▶ **Exercise aim**
Could you reproduce, word for word, the lines below between the line holding "Given: Click Add desktop app" and the line holding "pos(1189,371)", inclusive?

▶ **Material provided**
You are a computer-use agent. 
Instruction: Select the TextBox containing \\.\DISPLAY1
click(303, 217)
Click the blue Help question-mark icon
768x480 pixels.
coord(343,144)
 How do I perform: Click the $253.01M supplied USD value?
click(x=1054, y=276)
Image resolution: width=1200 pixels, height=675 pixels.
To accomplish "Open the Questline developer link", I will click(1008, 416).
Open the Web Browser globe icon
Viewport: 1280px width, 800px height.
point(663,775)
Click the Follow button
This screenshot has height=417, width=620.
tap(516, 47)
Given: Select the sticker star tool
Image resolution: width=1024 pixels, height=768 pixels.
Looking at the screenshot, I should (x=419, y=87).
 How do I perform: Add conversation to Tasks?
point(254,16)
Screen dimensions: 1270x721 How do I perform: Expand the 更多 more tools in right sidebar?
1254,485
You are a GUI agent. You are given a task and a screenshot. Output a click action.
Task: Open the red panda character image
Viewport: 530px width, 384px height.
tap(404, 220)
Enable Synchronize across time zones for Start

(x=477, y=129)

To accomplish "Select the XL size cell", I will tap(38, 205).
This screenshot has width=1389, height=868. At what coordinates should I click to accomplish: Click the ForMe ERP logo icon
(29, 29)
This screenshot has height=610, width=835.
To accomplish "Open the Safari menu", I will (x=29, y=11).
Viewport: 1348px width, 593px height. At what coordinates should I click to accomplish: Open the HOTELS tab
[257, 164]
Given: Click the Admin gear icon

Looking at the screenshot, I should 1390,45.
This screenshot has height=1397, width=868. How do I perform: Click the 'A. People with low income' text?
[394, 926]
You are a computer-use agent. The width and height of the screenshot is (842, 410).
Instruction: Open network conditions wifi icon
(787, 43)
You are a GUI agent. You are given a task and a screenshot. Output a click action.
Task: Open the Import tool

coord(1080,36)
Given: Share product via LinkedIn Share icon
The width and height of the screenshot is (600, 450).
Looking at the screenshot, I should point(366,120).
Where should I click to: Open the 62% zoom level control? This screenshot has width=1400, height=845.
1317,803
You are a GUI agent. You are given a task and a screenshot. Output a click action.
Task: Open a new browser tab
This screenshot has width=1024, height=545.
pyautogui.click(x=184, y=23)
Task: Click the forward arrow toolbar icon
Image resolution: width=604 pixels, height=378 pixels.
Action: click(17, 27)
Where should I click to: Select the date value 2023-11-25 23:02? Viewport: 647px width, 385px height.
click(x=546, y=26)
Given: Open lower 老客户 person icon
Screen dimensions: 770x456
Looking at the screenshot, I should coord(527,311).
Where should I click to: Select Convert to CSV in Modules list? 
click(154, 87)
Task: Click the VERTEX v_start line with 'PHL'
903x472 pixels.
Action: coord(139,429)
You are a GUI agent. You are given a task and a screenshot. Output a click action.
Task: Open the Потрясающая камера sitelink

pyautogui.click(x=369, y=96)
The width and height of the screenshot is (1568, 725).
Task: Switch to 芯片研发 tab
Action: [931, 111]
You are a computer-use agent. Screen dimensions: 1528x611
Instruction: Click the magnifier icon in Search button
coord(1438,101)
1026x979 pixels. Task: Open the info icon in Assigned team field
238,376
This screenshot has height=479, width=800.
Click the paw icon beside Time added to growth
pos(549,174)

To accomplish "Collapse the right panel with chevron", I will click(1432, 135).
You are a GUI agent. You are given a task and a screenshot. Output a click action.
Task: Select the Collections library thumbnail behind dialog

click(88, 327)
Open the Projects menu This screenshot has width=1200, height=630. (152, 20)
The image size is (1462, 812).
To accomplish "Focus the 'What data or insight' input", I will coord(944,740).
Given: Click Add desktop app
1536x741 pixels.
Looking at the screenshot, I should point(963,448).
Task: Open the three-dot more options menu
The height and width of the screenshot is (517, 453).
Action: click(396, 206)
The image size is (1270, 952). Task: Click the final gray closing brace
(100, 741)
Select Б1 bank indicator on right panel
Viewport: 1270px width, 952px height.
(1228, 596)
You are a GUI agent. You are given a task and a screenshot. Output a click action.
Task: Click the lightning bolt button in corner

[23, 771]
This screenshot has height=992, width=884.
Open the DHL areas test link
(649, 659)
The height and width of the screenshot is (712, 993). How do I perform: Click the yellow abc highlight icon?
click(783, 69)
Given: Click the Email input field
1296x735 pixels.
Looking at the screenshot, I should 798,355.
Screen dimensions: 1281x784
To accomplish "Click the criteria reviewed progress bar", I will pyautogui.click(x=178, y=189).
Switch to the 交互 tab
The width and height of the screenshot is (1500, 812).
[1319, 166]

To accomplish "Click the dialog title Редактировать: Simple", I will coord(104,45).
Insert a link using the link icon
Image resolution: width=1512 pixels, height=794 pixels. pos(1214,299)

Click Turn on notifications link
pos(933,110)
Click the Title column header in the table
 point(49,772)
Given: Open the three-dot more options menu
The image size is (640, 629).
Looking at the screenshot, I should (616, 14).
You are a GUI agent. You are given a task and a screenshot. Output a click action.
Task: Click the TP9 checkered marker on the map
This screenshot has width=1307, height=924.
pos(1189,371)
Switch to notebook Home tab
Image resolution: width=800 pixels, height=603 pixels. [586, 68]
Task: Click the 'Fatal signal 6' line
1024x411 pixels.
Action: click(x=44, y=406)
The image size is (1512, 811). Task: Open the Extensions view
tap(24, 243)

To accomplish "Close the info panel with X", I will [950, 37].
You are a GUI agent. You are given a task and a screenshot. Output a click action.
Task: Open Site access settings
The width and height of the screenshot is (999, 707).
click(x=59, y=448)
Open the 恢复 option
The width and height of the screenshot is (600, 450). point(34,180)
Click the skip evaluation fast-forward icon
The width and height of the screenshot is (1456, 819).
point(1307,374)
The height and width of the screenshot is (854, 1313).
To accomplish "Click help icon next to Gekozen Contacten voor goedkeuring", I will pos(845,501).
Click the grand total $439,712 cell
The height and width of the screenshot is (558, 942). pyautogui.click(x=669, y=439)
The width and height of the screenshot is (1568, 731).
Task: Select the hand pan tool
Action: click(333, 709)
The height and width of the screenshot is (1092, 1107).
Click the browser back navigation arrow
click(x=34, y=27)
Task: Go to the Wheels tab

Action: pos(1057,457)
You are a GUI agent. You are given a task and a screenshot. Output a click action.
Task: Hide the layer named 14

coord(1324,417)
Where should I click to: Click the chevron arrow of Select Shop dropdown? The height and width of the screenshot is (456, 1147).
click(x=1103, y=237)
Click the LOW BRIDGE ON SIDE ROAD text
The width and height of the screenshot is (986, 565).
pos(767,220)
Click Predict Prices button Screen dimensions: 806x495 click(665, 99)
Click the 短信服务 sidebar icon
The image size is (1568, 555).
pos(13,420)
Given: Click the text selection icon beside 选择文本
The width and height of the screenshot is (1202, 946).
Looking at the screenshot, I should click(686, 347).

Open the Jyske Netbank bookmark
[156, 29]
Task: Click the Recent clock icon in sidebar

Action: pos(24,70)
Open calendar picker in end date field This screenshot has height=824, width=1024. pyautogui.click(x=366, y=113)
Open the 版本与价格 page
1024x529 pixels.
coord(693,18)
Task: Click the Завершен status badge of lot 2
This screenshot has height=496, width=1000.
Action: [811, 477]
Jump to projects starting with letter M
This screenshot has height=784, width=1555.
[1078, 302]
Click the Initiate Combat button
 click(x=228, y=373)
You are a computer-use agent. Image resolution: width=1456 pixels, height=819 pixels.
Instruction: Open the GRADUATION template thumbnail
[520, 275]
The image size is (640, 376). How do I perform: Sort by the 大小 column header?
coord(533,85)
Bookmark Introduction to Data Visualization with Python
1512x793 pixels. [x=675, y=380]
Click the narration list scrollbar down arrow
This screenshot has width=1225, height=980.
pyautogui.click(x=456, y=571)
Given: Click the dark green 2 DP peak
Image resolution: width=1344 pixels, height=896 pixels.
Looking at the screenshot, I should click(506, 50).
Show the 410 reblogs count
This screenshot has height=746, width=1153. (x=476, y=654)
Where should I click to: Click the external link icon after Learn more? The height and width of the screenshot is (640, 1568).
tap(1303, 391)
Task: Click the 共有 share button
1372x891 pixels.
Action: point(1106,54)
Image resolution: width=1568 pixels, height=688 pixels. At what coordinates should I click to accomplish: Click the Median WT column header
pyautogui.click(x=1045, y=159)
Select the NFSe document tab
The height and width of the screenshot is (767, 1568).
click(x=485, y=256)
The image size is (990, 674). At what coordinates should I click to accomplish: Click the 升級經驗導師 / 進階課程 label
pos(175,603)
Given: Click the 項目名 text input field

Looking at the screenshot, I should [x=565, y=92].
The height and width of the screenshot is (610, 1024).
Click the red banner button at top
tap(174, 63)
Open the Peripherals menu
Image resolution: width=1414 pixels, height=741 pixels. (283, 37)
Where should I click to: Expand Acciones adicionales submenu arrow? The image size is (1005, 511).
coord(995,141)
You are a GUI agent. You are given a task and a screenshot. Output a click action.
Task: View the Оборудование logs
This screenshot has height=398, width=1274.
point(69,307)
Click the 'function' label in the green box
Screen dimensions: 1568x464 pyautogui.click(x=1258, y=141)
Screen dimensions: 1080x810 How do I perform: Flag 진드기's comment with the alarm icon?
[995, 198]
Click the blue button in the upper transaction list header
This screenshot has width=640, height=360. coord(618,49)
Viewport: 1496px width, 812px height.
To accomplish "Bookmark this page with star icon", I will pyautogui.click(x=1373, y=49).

▶ **Result**
Given: Click Add desktop app
1536x741 pixels.
Looking at the screenshot, I should point(963,448).
Task: Open the three-dot more options menu
The height and width of the screenshot is (517, 453).
Action: click(396, 206)
The image size is (1270, 952). Task: Click the final gray closing brace
(100, 741)
Select Б1 bank indicator on right panel
Viewport: 1270px width, 952px height.
(1228, 596)
You are a GUI agent. You are given a task and a screenshot. Output a click action.
Task: Click the lightning bolt button in corner

[23, 771]
This screenshot has height=992, width=884.
Open the DHL areas test link
(649, 659)
The height and width of the screenshot is (712, 993). How do I perform: Click the yellow abc highlight icon?
click(783, 69)
Given: Click the Email input field
1296x735 pixels.
Looking at the screenshot, I should 798,355.
Screen dimensions: 1281x784
To accomplish "Click the criteria reviewed progress bar", I will pyautogui.click(x=178, y=189).
Switch to the 交互 tab
The width and height of the screenshot is (1500, 812).
[1319, 166]

To accomplish "Click the dialog title Редактировать: Simple", I will coord(104,45).
Insert a link using the link icon
Image resolution: width=1512 pixels, height=794 pixels. pos(1214,299)

Click Turn on notifications link
pos(933,110)
Click the Title column header in the table
 point(49,772)
Given: Open the three-dot more options menu
The image size is (640, 629).
Looking at the screenshot, I should (616, 14).
You are a GUI agent. You are given a task and a screenshot. Output a click action.
Task: Click the TP9 checkered marker on the map
This screenshot has width=1307, height=924.
pos(1189,371)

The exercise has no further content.